Node is not deleted, even though ttlSecondsUntilExpired is set or the node is empty

This typically occurs when the node has not been considered fully initialized for some reason. If you look at the logs, you may see something related to an Inflight check failed for node... that gives more information about why the node is not considered initialized.
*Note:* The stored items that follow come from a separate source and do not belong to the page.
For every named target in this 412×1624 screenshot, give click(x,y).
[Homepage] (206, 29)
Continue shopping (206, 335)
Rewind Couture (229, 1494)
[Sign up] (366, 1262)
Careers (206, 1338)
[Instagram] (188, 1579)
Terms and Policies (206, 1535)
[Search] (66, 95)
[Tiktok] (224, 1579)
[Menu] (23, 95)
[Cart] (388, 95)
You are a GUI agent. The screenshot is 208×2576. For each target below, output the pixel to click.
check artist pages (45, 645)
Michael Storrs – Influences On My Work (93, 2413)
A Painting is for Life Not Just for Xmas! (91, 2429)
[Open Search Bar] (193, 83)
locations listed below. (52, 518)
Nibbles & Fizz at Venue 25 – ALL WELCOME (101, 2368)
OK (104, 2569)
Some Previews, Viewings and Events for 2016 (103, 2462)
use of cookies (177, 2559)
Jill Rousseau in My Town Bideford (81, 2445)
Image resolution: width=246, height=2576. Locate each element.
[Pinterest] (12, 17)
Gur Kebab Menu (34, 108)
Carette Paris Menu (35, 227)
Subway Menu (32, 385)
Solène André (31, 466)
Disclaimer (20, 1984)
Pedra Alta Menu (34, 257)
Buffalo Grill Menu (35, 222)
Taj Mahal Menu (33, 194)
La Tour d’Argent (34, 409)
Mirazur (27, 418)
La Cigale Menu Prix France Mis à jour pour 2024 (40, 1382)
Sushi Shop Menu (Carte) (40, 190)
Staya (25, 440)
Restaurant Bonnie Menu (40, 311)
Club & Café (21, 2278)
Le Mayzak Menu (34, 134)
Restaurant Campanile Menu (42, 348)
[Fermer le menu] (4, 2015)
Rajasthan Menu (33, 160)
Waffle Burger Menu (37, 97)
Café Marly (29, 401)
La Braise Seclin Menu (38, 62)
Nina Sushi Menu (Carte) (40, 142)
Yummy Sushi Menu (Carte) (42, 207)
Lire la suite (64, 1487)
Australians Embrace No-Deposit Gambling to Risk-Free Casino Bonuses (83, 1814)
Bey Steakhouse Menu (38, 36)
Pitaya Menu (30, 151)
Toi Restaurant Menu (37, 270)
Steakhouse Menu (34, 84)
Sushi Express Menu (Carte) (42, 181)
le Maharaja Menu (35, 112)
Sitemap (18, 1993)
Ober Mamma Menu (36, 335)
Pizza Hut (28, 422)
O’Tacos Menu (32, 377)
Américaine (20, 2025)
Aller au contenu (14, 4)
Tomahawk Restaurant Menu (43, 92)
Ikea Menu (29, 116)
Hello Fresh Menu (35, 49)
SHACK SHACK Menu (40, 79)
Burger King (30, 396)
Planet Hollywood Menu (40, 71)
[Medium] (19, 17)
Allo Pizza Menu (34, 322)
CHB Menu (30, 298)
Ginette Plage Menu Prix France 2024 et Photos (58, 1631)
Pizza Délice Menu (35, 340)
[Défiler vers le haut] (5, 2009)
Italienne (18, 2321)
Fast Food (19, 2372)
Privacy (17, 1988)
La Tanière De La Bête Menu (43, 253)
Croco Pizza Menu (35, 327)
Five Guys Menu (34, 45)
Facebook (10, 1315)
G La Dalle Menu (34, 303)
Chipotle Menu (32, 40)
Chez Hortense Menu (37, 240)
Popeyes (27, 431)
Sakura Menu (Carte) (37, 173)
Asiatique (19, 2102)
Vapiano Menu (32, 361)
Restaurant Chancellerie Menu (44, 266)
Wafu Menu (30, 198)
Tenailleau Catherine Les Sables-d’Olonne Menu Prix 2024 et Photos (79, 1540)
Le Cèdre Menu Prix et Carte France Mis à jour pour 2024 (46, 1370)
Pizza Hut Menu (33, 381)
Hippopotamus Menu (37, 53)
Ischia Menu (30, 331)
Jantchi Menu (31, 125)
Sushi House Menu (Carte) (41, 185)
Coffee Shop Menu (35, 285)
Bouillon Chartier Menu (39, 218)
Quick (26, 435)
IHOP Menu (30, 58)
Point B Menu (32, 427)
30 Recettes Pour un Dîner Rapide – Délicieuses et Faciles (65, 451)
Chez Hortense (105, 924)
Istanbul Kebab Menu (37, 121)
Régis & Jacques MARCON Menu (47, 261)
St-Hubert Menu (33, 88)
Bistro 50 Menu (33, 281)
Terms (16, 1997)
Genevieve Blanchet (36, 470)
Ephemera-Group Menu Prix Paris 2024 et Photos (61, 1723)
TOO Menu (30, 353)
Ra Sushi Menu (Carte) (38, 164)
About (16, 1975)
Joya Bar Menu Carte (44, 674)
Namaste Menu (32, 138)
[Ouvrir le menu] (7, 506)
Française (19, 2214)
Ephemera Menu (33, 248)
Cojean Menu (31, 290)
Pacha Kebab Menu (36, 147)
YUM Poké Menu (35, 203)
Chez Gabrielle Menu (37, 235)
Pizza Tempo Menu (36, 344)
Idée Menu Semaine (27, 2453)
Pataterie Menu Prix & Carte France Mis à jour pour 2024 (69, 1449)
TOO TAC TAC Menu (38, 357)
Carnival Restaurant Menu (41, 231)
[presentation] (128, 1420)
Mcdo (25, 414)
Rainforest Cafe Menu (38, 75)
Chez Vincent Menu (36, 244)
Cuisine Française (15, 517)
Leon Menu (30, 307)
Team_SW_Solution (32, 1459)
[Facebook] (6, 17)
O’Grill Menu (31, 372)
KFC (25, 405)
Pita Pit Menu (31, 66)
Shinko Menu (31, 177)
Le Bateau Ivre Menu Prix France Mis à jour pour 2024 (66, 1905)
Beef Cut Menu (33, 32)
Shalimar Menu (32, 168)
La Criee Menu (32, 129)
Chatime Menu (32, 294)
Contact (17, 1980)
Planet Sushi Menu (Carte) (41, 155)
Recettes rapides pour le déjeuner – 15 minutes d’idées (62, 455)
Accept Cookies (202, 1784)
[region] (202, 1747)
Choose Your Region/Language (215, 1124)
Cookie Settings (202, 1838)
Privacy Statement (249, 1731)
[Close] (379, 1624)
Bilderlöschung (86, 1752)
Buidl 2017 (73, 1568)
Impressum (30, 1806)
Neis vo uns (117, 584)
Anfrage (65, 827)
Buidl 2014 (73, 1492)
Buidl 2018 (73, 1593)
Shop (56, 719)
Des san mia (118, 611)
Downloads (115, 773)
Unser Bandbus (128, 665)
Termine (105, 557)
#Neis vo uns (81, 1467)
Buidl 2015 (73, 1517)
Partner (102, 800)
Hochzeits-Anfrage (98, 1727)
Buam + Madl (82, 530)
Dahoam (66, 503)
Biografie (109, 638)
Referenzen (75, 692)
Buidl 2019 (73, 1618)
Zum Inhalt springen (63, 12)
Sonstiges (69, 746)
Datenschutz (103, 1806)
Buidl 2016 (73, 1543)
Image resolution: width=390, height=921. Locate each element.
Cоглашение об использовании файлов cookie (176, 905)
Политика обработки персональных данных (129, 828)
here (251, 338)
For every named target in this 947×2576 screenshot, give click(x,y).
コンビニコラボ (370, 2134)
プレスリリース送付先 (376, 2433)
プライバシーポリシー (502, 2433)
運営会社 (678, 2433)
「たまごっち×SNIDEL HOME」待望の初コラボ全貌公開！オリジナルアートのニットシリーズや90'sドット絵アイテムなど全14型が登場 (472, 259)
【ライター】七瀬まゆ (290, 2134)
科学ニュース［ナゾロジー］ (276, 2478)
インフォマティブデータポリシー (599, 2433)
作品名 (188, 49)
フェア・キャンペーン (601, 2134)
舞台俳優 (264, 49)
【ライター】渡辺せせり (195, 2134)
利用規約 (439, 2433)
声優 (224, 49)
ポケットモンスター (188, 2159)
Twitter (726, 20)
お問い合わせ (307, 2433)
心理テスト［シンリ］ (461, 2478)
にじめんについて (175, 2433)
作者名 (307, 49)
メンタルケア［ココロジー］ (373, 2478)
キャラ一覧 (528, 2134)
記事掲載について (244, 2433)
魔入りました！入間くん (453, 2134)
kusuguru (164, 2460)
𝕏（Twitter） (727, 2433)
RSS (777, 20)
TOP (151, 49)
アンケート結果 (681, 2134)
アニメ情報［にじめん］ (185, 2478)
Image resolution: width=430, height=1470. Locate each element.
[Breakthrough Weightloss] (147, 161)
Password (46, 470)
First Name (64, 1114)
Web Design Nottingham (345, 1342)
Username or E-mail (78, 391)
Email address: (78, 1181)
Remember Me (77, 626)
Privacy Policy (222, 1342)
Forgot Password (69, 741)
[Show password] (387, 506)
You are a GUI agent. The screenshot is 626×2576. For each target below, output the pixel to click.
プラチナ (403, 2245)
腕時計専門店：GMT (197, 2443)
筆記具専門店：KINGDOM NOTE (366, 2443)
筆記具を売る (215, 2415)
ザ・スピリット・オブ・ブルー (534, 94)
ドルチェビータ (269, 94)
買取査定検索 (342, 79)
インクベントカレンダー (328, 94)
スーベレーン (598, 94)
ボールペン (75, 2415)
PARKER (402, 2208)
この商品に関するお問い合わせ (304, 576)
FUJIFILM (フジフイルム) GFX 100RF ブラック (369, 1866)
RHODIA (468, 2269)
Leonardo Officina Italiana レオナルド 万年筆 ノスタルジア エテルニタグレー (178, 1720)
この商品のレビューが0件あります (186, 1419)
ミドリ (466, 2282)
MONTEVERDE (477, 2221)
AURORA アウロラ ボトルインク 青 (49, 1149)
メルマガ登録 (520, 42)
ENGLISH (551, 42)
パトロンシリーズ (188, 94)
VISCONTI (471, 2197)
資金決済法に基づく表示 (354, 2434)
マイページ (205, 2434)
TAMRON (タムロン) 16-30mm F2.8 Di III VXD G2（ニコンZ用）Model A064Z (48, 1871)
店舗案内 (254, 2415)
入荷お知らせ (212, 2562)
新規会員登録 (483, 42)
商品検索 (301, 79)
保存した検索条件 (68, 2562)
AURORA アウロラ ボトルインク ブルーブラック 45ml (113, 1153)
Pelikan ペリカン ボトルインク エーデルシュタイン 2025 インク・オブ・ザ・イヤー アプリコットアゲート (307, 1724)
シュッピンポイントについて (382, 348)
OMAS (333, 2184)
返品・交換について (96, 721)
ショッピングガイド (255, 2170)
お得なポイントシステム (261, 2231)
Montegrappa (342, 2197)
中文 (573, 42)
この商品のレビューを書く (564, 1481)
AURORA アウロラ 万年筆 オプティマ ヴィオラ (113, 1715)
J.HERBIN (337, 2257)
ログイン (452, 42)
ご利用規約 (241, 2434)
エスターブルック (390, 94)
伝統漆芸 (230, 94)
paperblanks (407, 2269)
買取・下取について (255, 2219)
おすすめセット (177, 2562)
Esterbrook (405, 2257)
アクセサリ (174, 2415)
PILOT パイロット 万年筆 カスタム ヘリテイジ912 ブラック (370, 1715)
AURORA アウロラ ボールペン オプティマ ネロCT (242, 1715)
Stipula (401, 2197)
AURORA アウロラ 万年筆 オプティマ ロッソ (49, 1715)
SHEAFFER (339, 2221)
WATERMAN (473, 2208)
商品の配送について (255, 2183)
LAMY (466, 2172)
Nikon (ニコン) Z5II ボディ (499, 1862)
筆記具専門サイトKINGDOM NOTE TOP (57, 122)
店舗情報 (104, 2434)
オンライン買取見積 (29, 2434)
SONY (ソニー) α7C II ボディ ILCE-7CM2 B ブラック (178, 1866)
Log message of inflight check failed for node, Expected resource "vpc.amazonaws.com/pod-eni" didn't register on the node is reported

This error indicates that the vpc.amazonaws.com/pod-eni resource was never reported on the node. If you’ve enabled Pod ENI for Karpenter nodes via the aws.enablePodENI setting, you will need to make the corresponding change to the VPC CNI to enable security groups for pods which will cause the resource to be registered.

Pricing

Stale pricing data on isolated subnet

The following pricing-related error occurs if you are running Karpenter in an isolated private subnet (no Internet egress via IGW or NAT gateways):

ERROR   controller.aws.pricing  updating on-demand pricing, RequestError: send request failed
caused by: Post "https://api.pricing.us-east-1.amazonaws.com/": dial tcp 52.94.231.236:443: i/o timeout; RequestError: send request failed
caused by: Post "https://api.pricing.us-east-1.amazonaws.com/": dial tcp 52.94.231.236:443: i/o timeout, using existing pricing data from 2022-08-17T00:19:52Z  {"commit": "4b5f953"}

This network timeout occurs because there is no VPC endpoint available for the Price List Query API.. To workaround this issue, Karpenter ships updated on-demand pricing data as part of the Karpenter binary; however, this means that pricing data will only be updated on Karpenter version upgrades. To disable pricing lookups and avoid the error messages, set the AWS_ISOLATED_VPC environment variable (or the --aws-isolated-vpc option) to true. See Environment Variables / CLI Flags for details.